* **Consegna**
Sostituisci "header" con "heading" in tutto il tratto che va dalla riga che contiene "You are a computer-use agent." fino alla fine delle voci, e riporta questo tratto lasciando invariato il resto. Escludi le immagini dalla risposta.

»»

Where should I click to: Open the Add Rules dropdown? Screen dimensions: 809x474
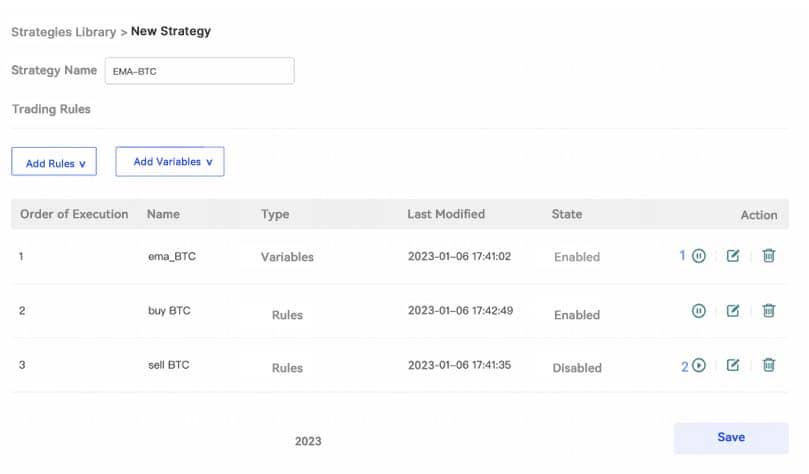(x=54, y=162)
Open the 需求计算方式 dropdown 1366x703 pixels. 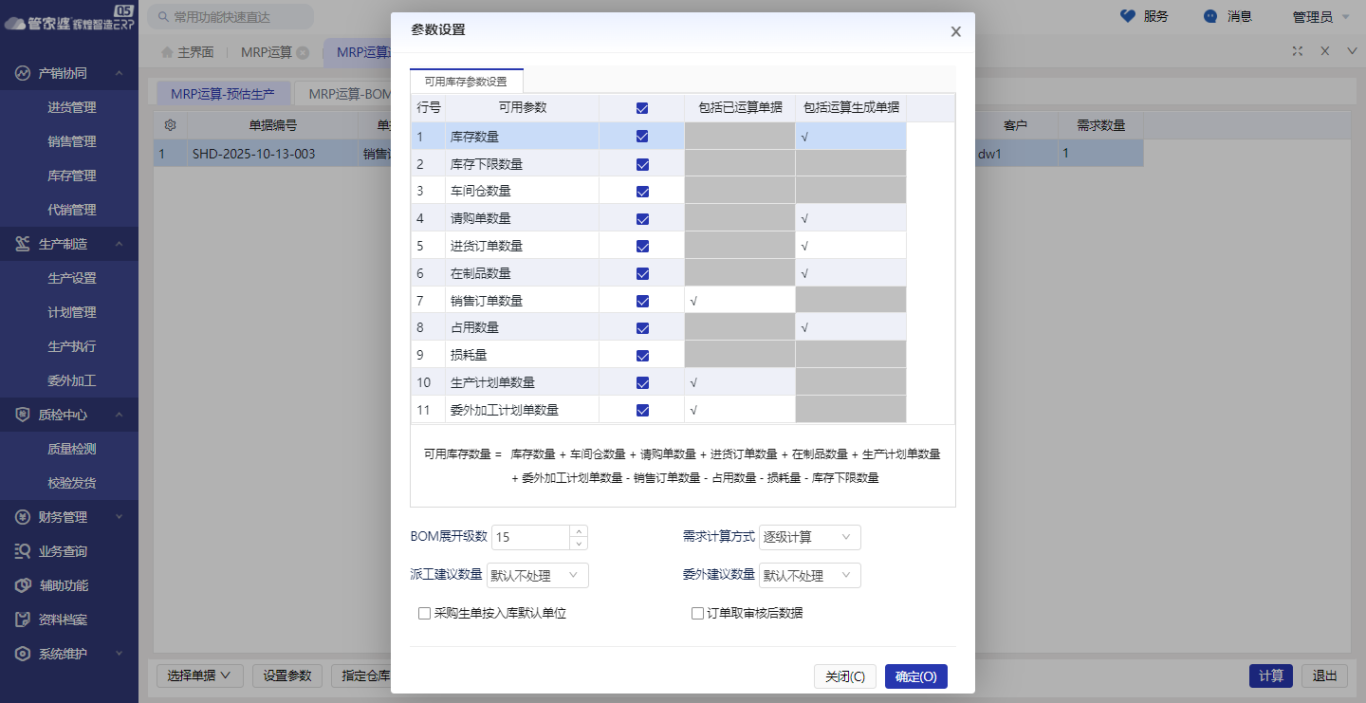[810, 537]
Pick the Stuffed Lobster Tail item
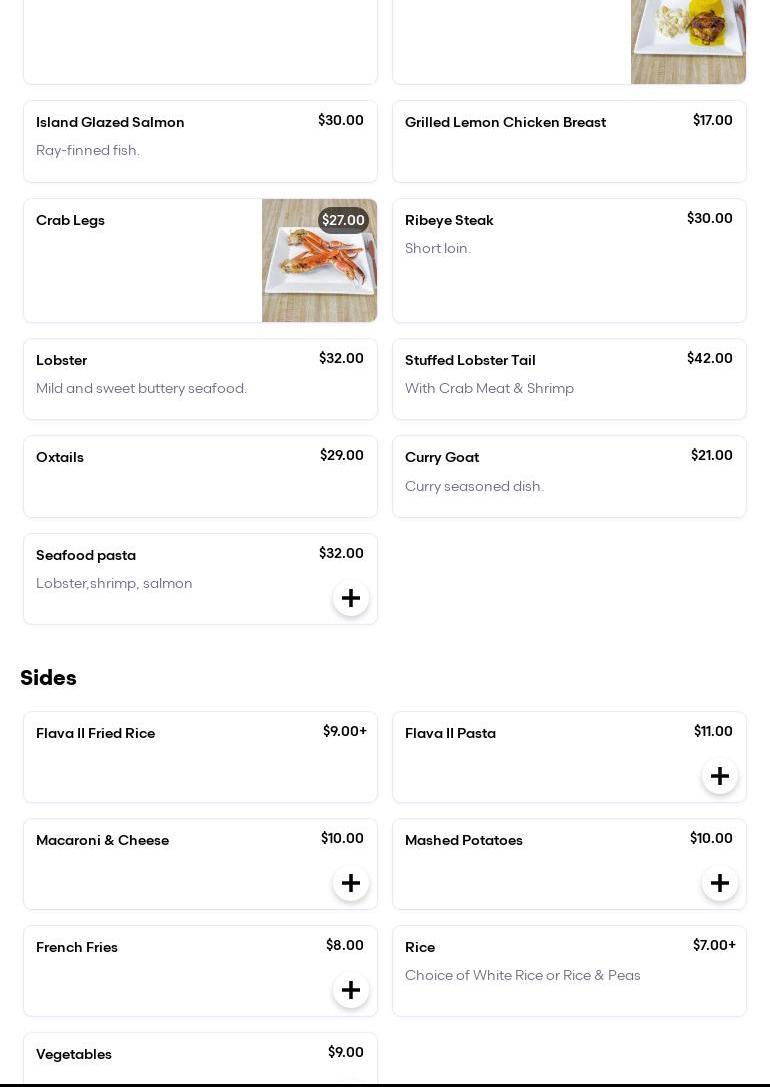 (569, 379)
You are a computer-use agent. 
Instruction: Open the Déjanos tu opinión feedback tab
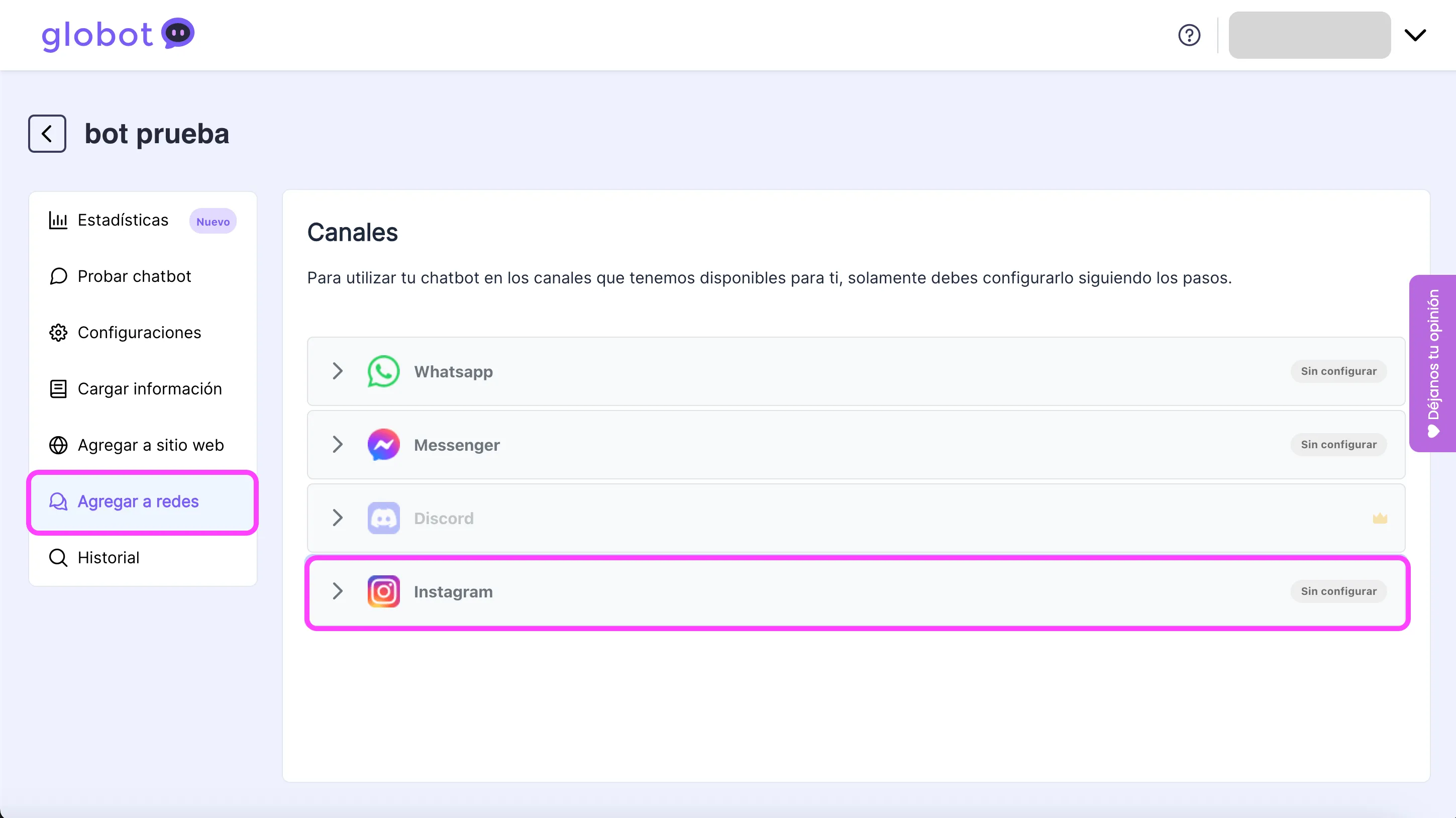pyautogui.click(x=1433, y=363)
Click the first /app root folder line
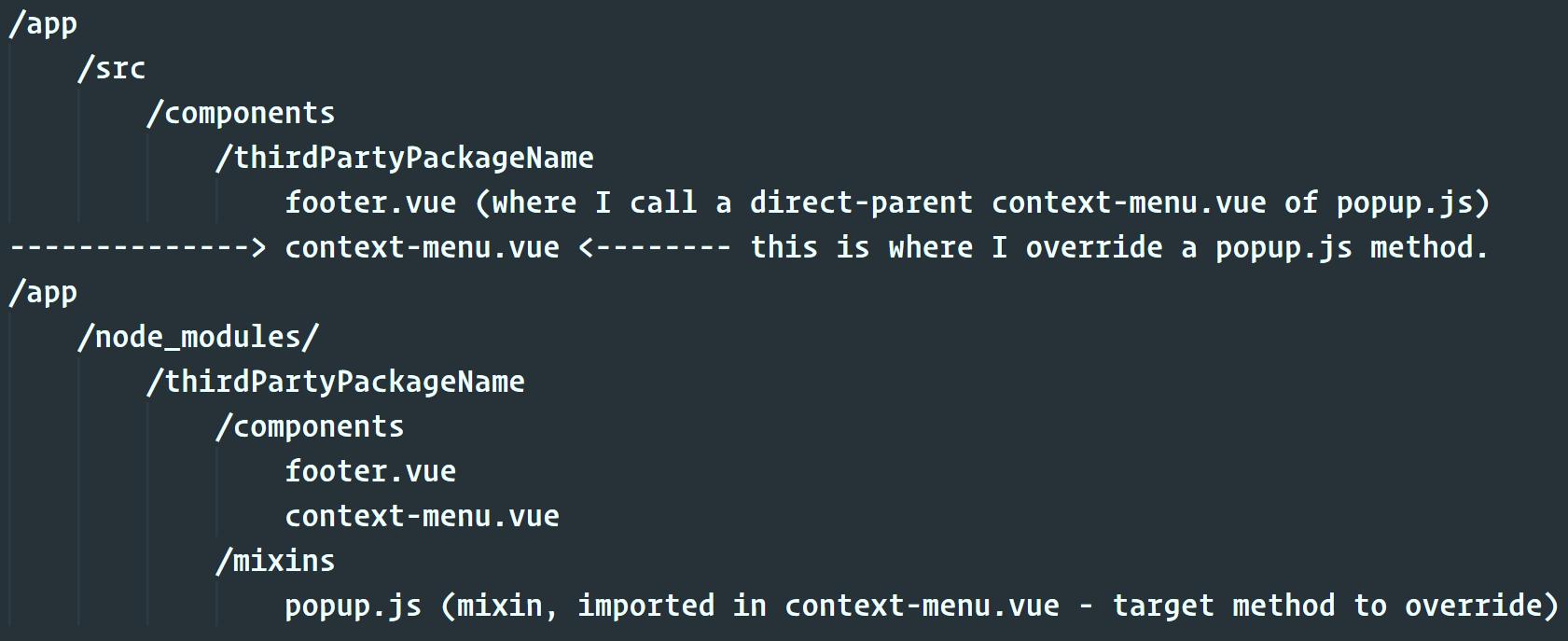Image resolution: width=1568 pixels, height=641 pixels. point(43,24)
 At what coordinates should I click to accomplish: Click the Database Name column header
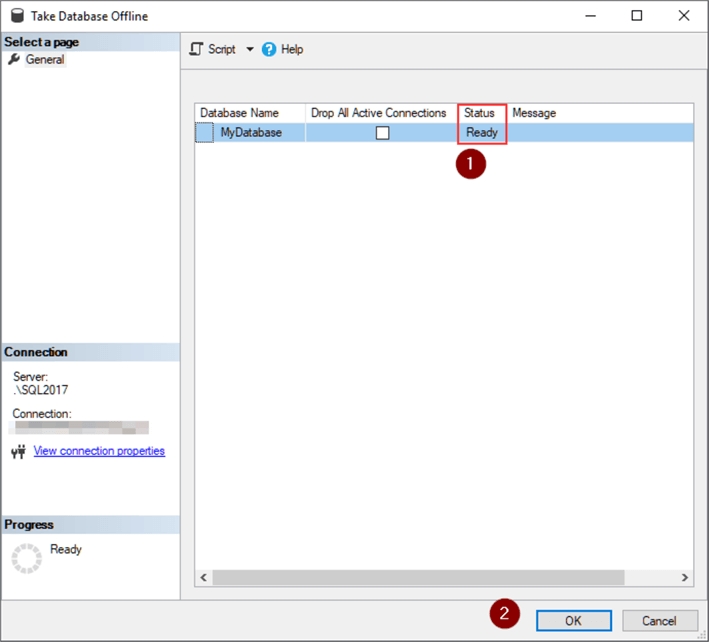coord(240,113)
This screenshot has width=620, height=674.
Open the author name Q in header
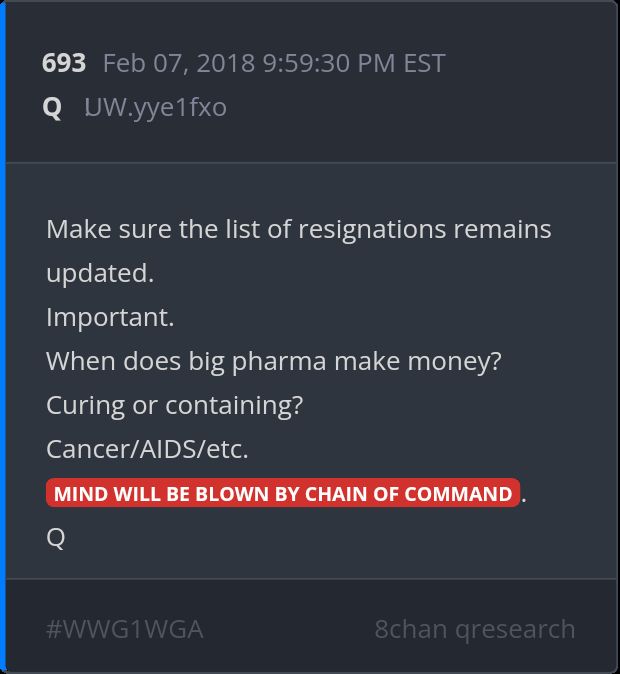pos(52,107)
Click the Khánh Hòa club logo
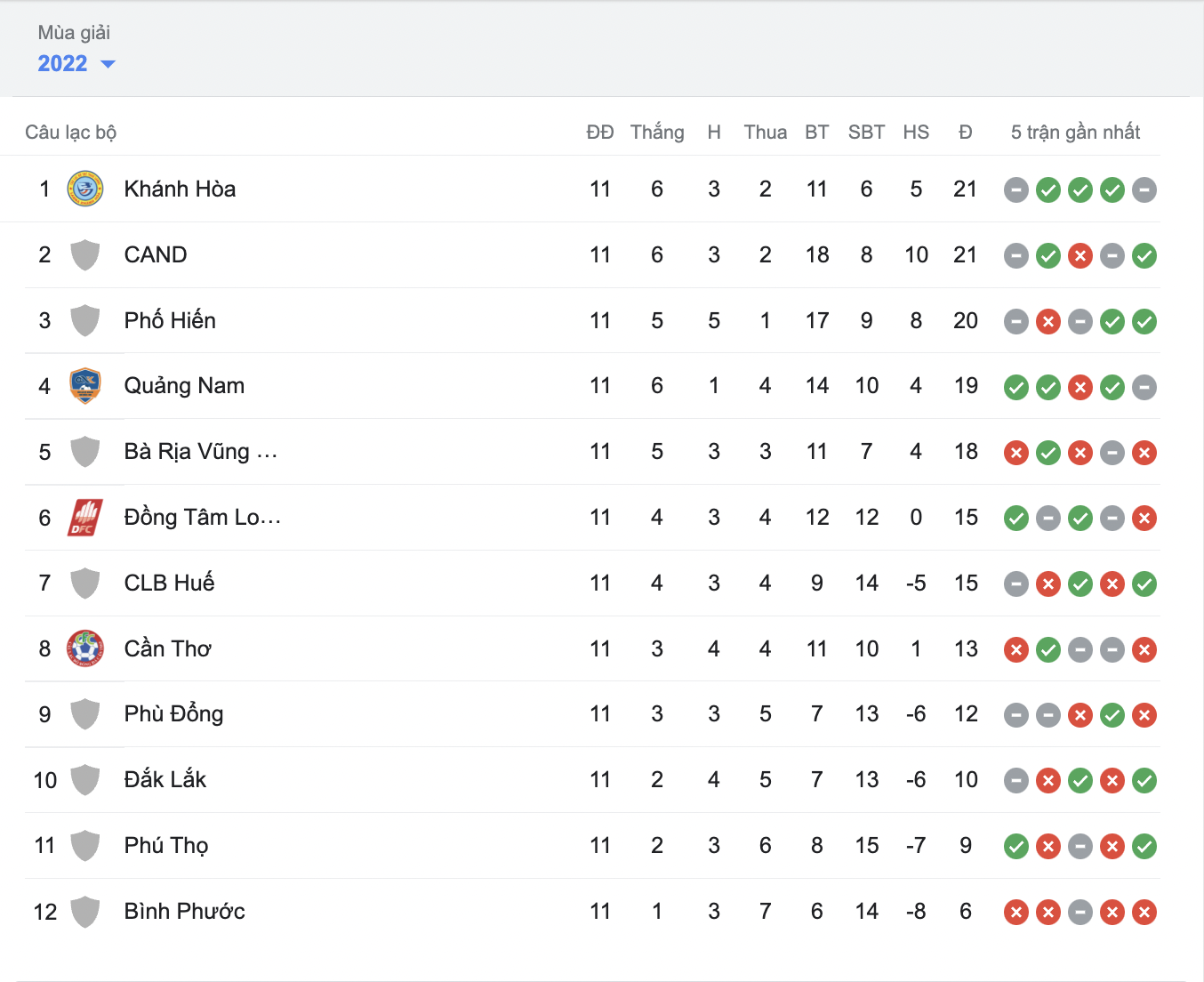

««

* **Risposta**
You are a computer-use agent. 
Instruction: Open the Déjanos tu opinión feedback tab
pyautogui.click(x=1433, y=363)
Click the first /app root folder line
Image resolution: width=1568 pixels, height=641 pixels. point(43,24)
 At what coordinates should I click to accomplish: Click the Database Name column heading
coord(240,113)
This screenshot has width=620, height=674.
Open the author name Q in heading
pos(52,107)
Click the Khánh Hòa club logo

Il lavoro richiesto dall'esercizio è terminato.